I still think we should benchmark against other languages. We should benchmark in parallel and compare against C++ and Kokkos, among other things. As a user that is exactly what I would like to see.

rouson commented 3 years ago

@certik my "Bottom Line" section accurately summarizes where I stand. I worry that raw performance comparisons between the languages distract from other important considerations such as programmer productivity and fundamental differences in the languages' design philosophy. I also worry that the comparisons could devolve into debates about whether what is written is truly idiomatic in the given languages if the focus is performance. Most importantly, I worry about what happens when the goals of writing high-performing code and idiomatic code diverge. I cringe when I see deeply nested do loops doing what an array statement or elemental procedure call or do concurrent could do, but I also recognize that the nested-do form might be required in performance-critical code with specific compilers. There's a great deal of variation in what the compilers can do to exploit some of the features that make Fortran shine in its ability to express mathematical formulas compactly and clearly.
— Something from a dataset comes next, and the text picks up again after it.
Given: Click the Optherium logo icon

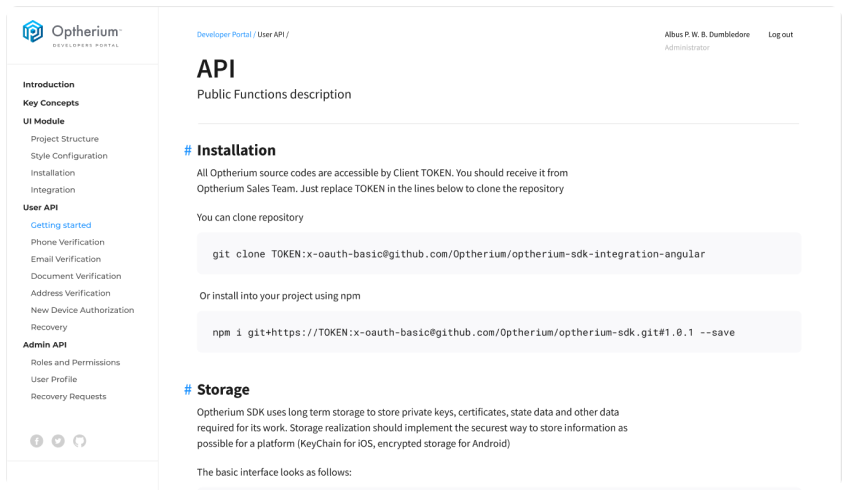Looking at the screenshot, I should point(33,33).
In addition to all the other features that I've mentioned so far, I would hope that idiomatic Fortran would make extensive use of intrinsic functions, which also can replace multiple lines of custom logic, but the performance of intrinsic functions is another area in which I would expect considerable variation across compilers, compiler versions, and compiler flags. Consider, for example, that some compilers can be directed to call some user-chosen optimized BLAS implementation top support matmul. This brings me to another interesting language difference. There's a proposal to bring BLAS-like functions Into the C++ standard to what I suspect is an even greater extent than Fortran currently supports via intrinsic procedures. This too will greatly complicate comparisons and require that whomever is writing the C++ code is up for keeping up with the rapid pace of change in C++, which is already a really big language.
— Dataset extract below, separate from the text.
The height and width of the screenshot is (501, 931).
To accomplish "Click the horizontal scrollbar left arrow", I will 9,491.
arunningcroc commented 3 years ago

@rouson I think objectively you're quite right that comparisons between the performance of languages frequently make little sense. Nevertheless, people are interested in them, as can be seen from the continued popularity of websites like the benchmarks game, and the recent discussions in the discourse forum surrounding e.g. Julia. Julia, for instance, includes benchmarks quite prominently on its page. I know I certainly sometimes look for benchmarks when evaluating languages, with the full understanding that this can't give me a complete picture.

I don't think a benchmark or any other marker of language performance has to be 100% fair and perfect to be useful or just plain fun to look at. Indeed, I think Julia's performance page says it best:

These micro-benchmarks, while not comprehensive, do test compiler performance on a range of common code patterns, such as function calls, string parsing, sorting, numerical loops, random number generation, recursion, and array operations.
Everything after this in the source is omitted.